Both the line containing "TRADE MATERIAL (87, 1363)" and the line containing "مصر وأهلها عند" belong to the span. Output exactly that span from the listing below, and nothing outside it.

════════

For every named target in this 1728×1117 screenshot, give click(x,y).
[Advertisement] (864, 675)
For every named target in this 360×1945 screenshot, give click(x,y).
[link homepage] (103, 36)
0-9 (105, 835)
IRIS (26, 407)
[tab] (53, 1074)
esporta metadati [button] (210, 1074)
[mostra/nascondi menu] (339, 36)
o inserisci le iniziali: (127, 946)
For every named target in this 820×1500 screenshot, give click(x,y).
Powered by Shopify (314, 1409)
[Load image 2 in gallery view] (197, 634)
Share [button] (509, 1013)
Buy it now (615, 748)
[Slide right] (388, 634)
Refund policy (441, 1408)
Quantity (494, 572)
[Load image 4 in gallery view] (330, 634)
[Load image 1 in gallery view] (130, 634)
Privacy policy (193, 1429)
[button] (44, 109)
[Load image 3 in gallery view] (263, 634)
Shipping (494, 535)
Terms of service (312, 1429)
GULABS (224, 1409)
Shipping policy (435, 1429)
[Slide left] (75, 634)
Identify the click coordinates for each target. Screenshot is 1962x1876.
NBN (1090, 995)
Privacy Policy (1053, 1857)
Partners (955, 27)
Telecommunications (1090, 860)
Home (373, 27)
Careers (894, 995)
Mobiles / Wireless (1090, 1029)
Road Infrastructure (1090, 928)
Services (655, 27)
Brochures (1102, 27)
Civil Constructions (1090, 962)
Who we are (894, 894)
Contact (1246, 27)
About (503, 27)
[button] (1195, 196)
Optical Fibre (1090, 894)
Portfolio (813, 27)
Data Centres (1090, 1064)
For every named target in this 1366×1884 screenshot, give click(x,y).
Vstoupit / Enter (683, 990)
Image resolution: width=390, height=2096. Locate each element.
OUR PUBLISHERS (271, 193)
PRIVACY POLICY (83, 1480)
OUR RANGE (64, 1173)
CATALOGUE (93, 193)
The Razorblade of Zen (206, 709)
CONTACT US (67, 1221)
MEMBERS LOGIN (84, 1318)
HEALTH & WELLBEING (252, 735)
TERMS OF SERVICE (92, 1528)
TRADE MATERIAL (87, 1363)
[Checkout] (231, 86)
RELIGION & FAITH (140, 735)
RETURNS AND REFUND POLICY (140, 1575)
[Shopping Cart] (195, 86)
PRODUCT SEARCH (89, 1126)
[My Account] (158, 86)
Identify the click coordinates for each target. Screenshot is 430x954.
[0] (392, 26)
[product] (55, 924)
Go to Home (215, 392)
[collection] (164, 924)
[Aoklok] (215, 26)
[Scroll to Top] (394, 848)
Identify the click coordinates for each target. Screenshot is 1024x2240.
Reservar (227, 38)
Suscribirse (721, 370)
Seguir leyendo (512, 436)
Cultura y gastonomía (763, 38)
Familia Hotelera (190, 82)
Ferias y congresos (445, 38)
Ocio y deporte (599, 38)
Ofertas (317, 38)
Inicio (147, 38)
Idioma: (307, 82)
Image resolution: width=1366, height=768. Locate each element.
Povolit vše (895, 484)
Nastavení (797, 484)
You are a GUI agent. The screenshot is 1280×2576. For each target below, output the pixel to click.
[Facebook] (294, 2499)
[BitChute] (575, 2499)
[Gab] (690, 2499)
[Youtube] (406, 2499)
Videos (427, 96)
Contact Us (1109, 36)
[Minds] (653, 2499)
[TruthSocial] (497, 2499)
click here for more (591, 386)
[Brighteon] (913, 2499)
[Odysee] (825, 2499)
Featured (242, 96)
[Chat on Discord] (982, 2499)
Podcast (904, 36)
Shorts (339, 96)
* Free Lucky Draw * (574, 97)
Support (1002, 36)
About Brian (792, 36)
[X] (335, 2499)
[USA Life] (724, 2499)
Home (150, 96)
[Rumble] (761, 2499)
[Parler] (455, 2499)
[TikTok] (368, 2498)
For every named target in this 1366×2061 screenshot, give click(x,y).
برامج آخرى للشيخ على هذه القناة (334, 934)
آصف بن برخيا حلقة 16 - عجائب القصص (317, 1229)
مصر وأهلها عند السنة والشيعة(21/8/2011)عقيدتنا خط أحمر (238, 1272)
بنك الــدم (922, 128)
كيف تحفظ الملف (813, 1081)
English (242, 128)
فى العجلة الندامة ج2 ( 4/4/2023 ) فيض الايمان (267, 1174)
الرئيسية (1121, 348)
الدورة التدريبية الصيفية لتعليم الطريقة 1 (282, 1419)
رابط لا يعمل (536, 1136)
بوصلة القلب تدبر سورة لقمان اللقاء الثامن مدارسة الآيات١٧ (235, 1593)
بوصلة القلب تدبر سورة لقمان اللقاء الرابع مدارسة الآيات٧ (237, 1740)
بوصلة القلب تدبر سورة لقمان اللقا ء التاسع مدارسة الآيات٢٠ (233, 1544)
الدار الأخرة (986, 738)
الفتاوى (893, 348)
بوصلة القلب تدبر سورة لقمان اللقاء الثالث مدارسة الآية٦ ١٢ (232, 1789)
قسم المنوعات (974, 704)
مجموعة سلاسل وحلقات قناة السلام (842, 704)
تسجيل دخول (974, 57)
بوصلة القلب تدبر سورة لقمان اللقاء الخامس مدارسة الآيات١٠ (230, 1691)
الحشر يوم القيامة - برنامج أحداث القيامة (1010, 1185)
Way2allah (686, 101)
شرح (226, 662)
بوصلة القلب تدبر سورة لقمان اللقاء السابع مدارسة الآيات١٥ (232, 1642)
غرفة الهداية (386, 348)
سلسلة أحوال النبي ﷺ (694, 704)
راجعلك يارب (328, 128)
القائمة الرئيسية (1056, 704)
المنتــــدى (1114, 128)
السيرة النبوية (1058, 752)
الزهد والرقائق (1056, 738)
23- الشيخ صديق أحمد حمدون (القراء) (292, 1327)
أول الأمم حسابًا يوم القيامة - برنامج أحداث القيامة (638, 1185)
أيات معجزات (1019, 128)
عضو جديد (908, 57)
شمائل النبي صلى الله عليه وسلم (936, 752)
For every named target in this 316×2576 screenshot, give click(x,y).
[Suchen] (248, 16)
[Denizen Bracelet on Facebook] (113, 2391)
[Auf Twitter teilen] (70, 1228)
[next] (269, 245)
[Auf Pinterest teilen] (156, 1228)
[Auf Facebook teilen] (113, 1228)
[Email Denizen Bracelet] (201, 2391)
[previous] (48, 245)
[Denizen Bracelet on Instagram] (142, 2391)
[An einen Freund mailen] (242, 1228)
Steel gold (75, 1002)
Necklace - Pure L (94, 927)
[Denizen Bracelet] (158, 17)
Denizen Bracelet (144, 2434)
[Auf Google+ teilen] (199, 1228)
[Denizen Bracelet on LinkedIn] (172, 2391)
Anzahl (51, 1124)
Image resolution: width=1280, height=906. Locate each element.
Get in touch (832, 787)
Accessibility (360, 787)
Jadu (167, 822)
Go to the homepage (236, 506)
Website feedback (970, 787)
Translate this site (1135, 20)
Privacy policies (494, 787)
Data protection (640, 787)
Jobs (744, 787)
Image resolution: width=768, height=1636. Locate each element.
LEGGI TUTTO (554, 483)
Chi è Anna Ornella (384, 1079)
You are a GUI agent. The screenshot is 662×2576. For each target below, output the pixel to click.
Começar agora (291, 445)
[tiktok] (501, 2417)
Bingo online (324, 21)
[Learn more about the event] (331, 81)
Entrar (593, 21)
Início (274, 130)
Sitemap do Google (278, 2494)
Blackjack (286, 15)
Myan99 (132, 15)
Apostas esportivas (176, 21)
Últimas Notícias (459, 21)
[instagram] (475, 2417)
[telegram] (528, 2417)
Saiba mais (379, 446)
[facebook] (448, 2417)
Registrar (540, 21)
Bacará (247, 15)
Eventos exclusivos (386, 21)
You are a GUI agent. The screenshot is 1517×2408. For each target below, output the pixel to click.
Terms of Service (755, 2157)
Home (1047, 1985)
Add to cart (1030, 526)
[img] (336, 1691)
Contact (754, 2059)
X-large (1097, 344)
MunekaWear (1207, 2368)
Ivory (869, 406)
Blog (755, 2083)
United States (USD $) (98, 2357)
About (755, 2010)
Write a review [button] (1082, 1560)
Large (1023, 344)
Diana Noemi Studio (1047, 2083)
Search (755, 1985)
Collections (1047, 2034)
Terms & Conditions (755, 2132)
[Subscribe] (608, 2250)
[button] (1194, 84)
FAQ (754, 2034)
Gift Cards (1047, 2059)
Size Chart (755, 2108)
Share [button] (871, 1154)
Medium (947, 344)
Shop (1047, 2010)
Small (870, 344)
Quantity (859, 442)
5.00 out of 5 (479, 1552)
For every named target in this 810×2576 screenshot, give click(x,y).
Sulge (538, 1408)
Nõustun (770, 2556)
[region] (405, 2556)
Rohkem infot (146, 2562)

════════

Expected answer
TRADE MATERIAL (87, 1363)
[Checkout] (231, 86)
RELIGION & FAITH (140, 735)
RETURNS AND REFUND POLICY (140, 1575)
[Shopping Cart] (195, 86)
PRODUCT SEARCH (89, 1126)
[My Account] (158, 86)
Identify the click coordinates for each target. Screenshot is 430x954.
[0] (392, 26)
[product] (55, 924)
Go to Home (215, 392)
[collection] (164, 924)
[Aoklok] (215, 26)
[Scroll to Top] (394, 848)
Identify the click coordinates for each target. Screenshot is 1024x2240.
Reservar (227, 38)
Suscribirse (721, 370)
Seguir leyendo (512, 436)
Cultura y gastonomía (763, 38)
Familia Hotelera (190, 82)
Ferias y congresos (445, 38)
Ocio y deporte (599, 38)
Ofertas (317, 38)
Inicio (147, 38)
Idioma: (307, 82)
Image resolution: width=1366, height=768. Locate each element.
Povolit vše (895, 484)
Nastavení (797, 484)
You are a GUI agent. The screenshot is 1280×2576. For each target below, output the pixel to click.
[Facebook] (294, 2499)
[BitChute] (575, 2499)
[Gab] (690, 2499)
[Youtube] (406, 2499)
Videos (427, 96)
Contact Us (1109, 36)
[Minds] (653, 2499)
[TruthSocial] (497, 2499)
click here for more (591, 386)
[Brighteon] (913, 2499)
[Odysee] (825, 2499)
Featured (242, 96)
[Chat on Discord] (982, 2499)
Podcast (904, 36)
Shorts (339, 96)
* Free Lucky Draw * (574, 97)
Support (1002, 36)
About Brian (792, 36)
[X] (335, 2499)
[USA Life] (724, 2499)
Home (150, 96)
[Rumble] (761, 2499)
[Parler] (455, 2499)
[TikTok] (368, 2498)
For every named target in this 1366×2061 screenshot, give click(x,y).
برامج آخرى للشيخ على هذه القناة (334, 934)
آصف بن برخيا حلقة 16 - عجائب القصص (317, 1229)
مصر وأهلها عند السنة والشيعة(21/8/2011)عقيدتنا خط أحمر (238, 1272)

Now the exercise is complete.